▸ **Data for this task**:
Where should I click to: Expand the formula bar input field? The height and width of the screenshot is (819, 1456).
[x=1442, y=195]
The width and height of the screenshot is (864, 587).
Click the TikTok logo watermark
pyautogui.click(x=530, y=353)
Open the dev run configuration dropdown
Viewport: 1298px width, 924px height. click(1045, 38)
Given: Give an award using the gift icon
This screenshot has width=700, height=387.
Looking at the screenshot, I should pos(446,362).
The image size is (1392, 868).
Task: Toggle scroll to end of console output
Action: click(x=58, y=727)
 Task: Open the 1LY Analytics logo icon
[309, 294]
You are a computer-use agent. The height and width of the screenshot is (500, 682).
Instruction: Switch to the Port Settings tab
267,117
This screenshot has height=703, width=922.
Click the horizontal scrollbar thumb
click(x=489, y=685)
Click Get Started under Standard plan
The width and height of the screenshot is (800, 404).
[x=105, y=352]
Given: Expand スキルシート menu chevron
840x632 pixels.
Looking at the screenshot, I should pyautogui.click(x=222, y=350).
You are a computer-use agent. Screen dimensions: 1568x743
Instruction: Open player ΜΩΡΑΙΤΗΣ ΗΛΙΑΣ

▸ **What the exercise asks**:
Reproduce all of the data above, substituting "Step" for every occurrence of "Instruction" and leaving everything else unchanged.

▸ **Response to this exercise**:
Where should I click to: Expand the formula bar input field? The height and width of the screenshot is (819, 1456).
[x=1442, y=195]
The width and height of the screenshot is (864, 587).
Click the TikTok logo watermark
pyautogui.click(x=530, y=353)
Open the dev run configuration dropdown
Viewport: 1298px width, 924px height. click(1045, 38)
Given: Give an award using the gift icon
This screenshot has width=700, height=387.
Looking at the screenshot, I should pos(446,362).
The image size is (1392, 868).
Task: Toggle scroll to end of console output
Action: click(x=58, y=727)
 Task: Open the 1LY Analytics logo icon
[309, 294]
You are a computer-use agent. The height and width of the screenshot is (500, 682).
Step: Switch to the Port Settings tab
267,117
This screenshot has height=703, width=922.
Click the horizontal scrollbar thumb
click(x=489, y=685)
Click Get Started under Standard plan
The width and height of the screenshot is (800, 404).
[x=105, y=352]
Given: Expand スキルシート menu chevron
840x632 pixels.
Looking at the screenshot, I should pyautogui.click(x=222, y=350).
You are a computer-use agent. Screen dimensions: 1568x743
Step: Open player ΜΩΡΑΙΤΗΣ ΗΛΙΑΣ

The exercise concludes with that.